Regarding Tucker

The hole stands at four feet long, three across, three feet deep. It’s not done yet. Today I sawed apart the wind-tipped apple tree, pulled the stump, and got started. Tomorrow, I’ll shovel more dirt out of the hole.

I’m well into the clay layer now, and the sides are holding up proudly. As for me, I’m not holding up worth a damn. My back is cricked, maybe permanently; my knees won’t bend without an involved warm-up regimen, and my shoulders make a sound like wet cardboard tearing.

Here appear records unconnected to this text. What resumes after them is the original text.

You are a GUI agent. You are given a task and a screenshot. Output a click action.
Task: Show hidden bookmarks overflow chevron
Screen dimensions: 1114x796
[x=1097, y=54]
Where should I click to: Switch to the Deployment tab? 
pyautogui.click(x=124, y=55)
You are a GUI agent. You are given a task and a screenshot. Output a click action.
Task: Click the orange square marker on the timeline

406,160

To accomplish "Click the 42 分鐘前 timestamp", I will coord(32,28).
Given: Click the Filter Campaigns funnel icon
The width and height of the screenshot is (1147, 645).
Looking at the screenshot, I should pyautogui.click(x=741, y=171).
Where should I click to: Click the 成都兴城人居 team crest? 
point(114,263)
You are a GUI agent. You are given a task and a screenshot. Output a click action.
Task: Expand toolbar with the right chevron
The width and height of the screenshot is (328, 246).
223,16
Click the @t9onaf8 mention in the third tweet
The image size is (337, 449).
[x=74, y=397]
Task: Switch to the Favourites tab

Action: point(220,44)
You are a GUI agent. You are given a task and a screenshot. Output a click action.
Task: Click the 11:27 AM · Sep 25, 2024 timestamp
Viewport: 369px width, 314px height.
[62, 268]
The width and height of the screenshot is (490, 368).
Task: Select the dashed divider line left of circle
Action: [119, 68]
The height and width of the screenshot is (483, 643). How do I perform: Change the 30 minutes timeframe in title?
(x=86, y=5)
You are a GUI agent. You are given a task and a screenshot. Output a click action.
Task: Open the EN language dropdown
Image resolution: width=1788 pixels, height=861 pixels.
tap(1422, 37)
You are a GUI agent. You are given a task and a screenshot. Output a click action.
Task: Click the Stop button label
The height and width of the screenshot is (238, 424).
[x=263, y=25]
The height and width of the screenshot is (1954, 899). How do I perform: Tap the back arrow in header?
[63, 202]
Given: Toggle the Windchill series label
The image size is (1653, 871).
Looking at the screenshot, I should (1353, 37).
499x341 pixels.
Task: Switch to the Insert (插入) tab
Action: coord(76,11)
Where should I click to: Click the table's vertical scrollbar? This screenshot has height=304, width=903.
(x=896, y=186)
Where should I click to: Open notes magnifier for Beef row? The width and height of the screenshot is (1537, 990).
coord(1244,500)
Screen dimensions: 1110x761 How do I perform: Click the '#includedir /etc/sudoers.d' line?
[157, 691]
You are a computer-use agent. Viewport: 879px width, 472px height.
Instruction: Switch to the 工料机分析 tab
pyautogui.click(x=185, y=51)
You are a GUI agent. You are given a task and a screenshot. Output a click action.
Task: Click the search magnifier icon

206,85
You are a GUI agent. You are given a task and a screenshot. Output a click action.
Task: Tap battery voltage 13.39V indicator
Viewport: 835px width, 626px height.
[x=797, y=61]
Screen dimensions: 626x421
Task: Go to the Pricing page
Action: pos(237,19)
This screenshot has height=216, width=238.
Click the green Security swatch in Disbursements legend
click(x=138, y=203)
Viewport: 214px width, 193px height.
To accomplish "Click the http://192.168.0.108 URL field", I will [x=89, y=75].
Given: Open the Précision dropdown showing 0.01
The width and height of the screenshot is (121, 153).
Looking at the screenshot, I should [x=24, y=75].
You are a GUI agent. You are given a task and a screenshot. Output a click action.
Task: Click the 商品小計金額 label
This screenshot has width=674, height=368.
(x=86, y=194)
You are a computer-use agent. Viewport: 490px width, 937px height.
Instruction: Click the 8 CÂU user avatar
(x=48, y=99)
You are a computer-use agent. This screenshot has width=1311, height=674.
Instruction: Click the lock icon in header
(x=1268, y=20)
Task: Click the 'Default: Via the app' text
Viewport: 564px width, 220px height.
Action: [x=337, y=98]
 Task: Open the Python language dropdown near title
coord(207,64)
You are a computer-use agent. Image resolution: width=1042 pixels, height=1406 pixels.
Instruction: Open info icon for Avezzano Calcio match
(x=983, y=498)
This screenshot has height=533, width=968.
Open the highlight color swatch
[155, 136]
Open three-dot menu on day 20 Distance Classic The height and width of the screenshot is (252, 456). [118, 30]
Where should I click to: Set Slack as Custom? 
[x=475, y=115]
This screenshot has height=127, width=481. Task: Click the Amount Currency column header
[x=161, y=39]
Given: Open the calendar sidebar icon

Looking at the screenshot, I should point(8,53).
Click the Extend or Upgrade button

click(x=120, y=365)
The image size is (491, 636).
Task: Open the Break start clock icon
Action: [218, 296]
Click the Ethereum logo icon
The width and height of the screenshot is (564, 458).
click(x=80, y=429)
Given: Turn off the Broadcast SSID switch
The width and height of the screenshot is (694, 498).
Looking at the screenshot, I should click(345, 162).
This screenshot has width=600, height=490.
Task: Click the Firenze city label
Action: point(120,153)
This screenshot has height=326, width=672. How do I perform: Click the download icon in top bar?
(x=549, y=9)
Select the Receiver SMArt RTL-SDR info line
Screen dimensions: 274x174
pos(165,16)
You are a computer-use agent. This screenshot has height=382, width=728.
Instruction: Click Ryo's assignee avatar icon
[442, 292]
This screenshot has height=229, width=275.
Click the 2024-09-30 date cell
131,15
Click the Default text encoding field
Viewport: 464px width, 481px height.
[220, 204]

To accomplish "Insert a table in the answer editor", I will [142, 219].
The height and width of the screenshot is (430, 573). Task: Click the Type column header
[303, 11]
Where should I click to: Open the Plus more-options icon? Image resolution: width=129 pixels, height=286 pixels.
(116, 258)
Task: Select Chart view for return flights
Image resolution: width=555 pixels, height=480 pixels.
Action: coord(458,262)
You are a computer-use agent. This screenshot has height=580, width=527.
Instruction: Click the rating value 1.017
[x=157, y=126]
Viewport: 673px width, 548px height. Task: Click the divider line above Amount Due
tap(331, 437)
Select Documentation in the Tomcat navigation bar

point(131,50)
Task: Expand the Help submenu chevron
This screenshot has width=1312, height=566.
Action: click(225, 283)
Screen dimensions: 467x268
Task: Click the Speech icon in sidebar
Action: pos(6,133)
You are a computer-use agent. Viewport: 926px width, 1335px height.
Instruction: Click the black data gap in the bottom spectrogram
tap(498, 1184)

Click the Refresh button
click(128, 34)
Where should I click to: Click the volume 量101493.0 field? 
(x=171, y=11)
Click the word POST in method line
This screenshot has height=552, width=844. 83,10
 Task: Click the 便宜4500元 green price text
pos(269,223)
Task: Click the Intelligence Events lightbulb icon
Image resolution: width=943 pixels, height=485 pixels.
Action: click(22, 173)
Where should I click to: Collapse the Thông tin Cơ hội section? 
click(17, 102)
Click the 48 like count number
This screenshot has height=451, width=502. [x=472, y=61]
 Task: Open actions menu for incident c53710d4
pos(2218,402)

That’s okay. When you dig a grave for a family member, it’s supposed to hurt. I wonder how much we shortchange ourselves by our insistent determination to outsource all our grief to professionals. We give away our grief to counselors and morticians – even paying them to take it – but it’s not the only part of life we “offshore” to keep it from getting in the way of our constant whirl of efficiency, supercharged by web access, pocket phones, and 187 channels that not only have something on, they have on precisely what our tastes demand.

Checkit

When I was a kid and we had three and a half channels, we used to put on puppet shows. We serenaded the neighbors; I knew two guitar chords and my sister could produce a clean note (only one) out of Dad’s old bugle from aviation cadets. We made stuff up, built forts against our terrifying imaginations, and, trembling, hid in them from the creatures we’d invented. We waited for telephone calls and saved money for long distance, but mostly sent cards and hand-penciled letters onto blue-lined, three hole-punched paper.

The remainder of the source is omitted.